___ Supplied data

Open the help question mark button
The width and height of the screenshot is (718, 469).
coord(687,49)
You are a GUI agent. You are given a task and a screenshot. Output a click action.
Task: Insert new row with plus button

______

**The task:** Throughout the material above, find lines holding the word "button", then copy them.

**Task solution:**
Open the help question mark button
Task: Insert new row with plus button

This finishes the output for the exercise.